▶ [TASK TO CARRY OUT] All that is needed is a count of the lines in this data that contain the word "button".

▶ [DATA]
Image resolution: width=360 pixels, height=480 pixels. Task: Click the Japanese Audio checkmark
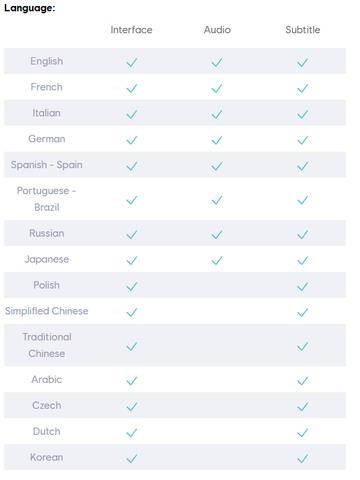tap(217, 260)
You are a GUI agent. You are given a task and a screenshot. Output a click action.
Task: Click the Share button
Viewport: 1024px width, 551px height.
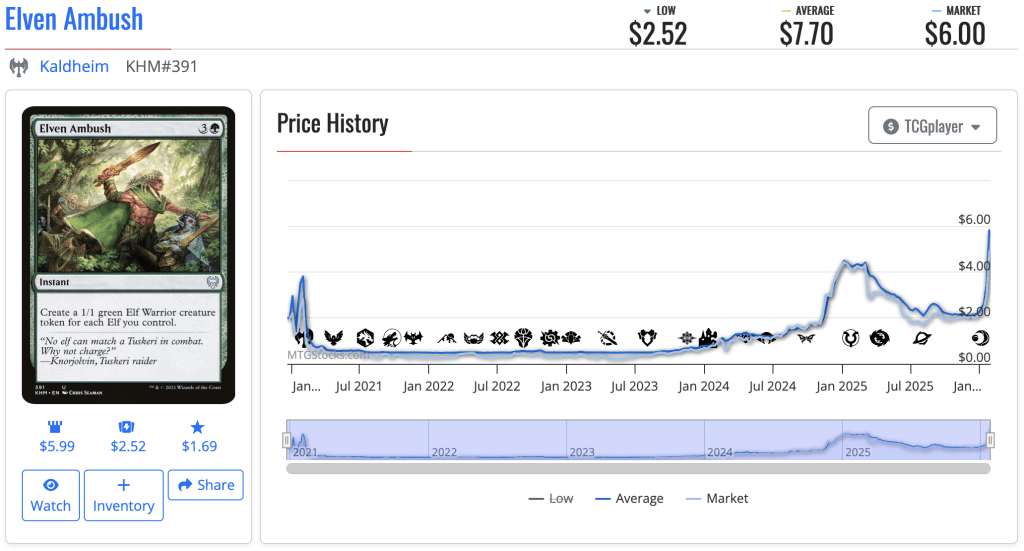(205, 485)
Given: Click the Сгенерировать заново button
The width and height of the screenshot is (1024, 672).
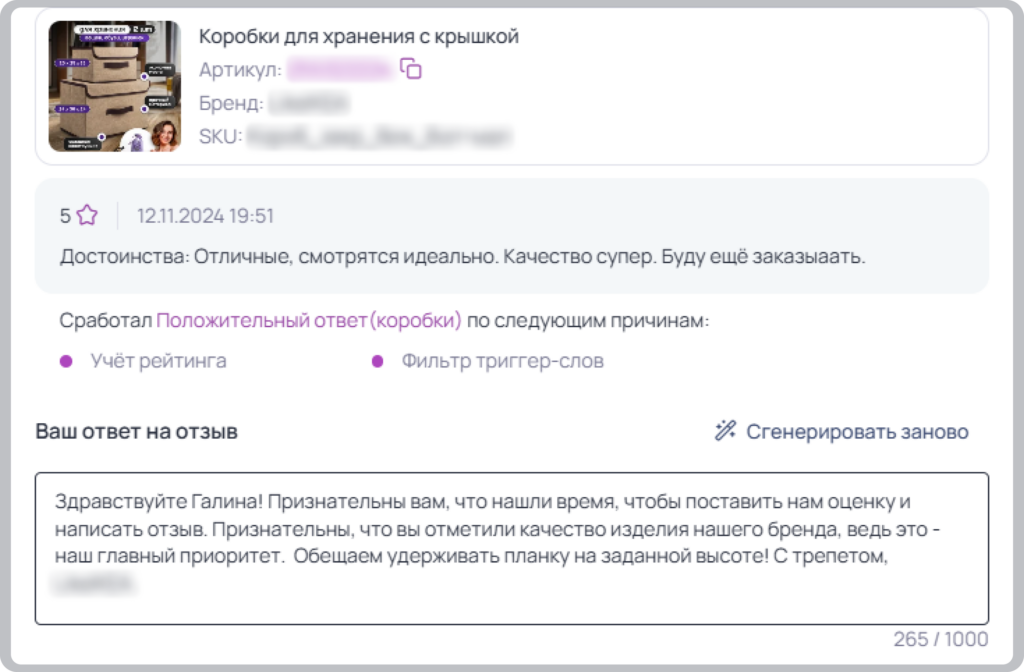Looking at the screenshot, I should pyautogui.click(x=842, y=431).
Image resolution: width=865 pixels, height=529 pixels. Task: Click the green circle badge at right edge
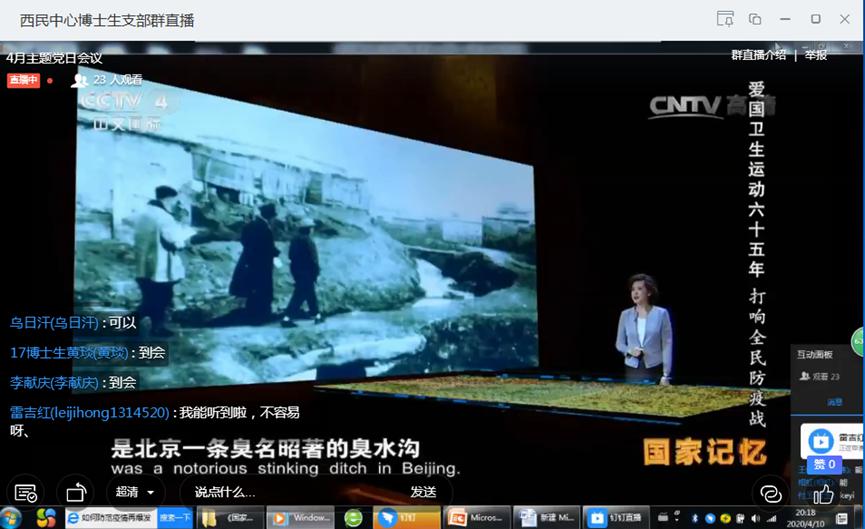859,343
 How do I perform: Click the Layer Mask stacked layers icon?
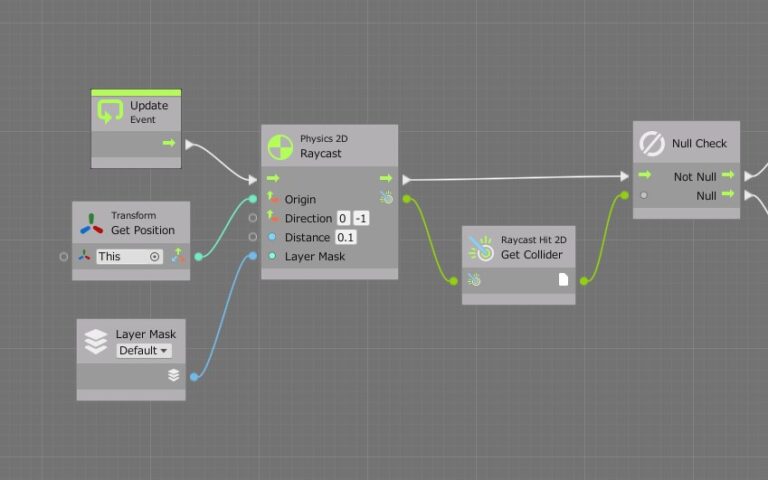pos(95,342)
...
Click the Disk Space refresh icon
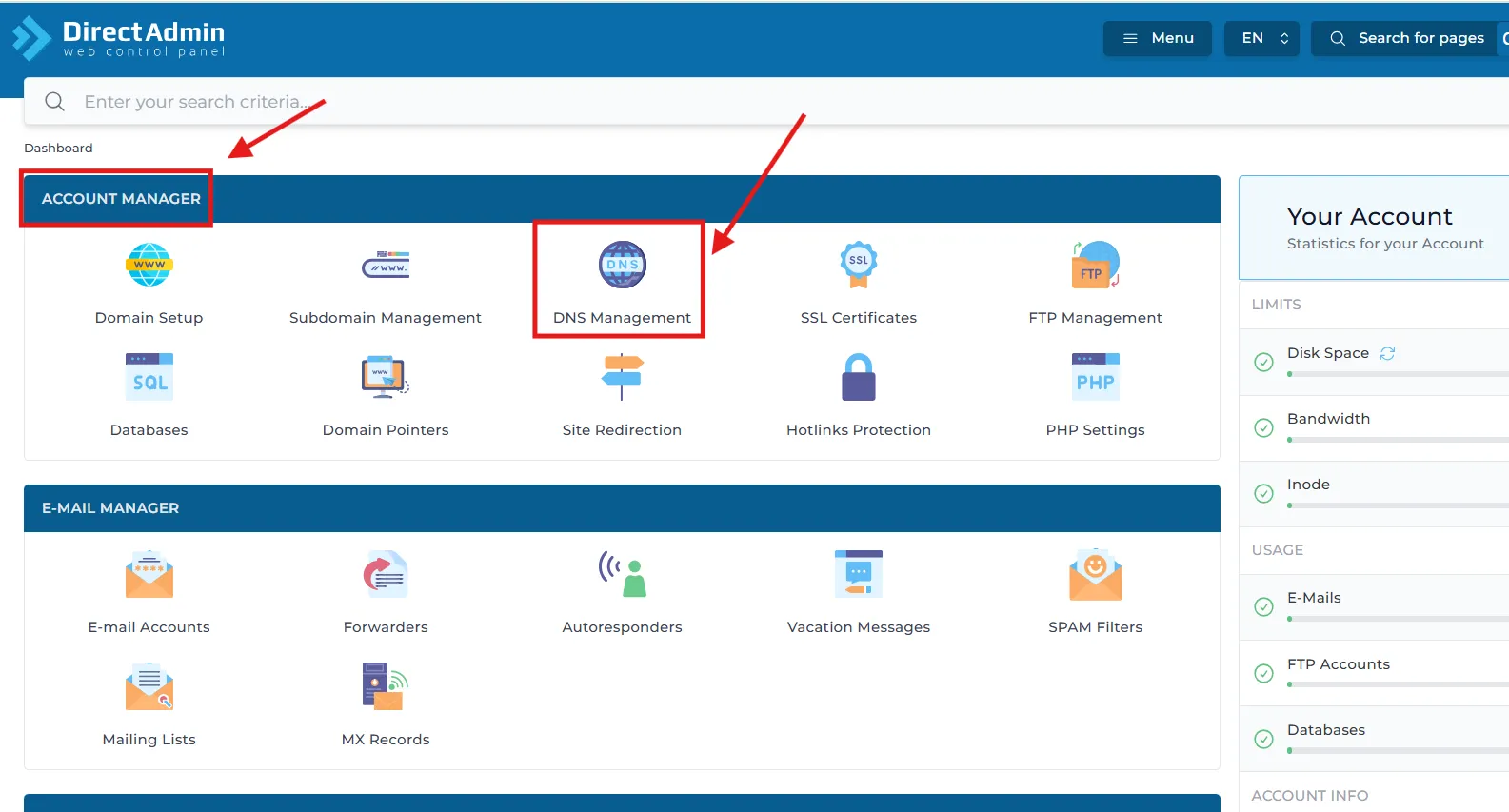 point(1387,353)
==
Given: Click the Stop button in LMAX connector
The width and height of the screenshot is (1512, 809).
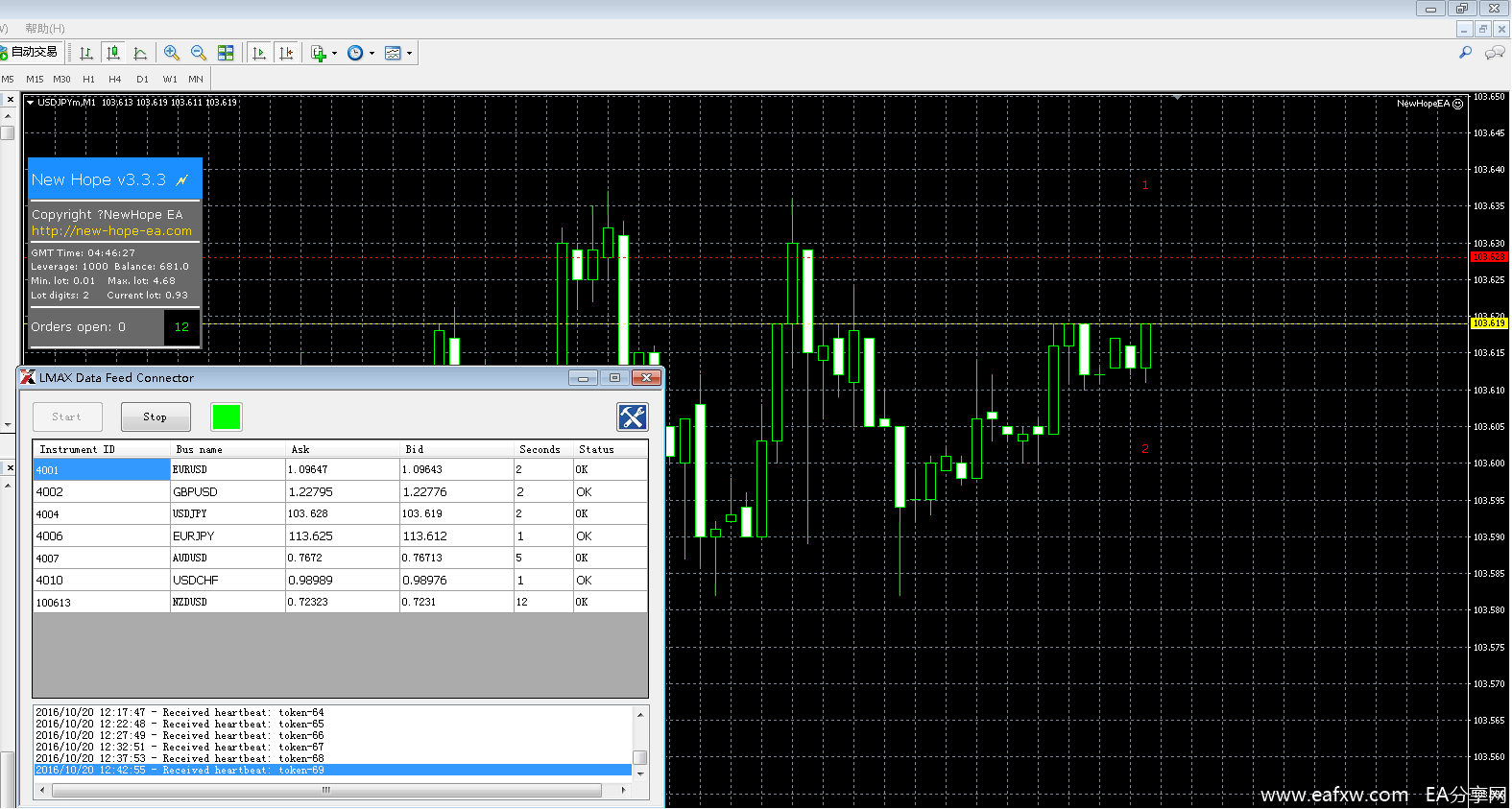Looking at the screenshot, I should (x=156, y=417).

▶ [WRITTEN REPLY] 3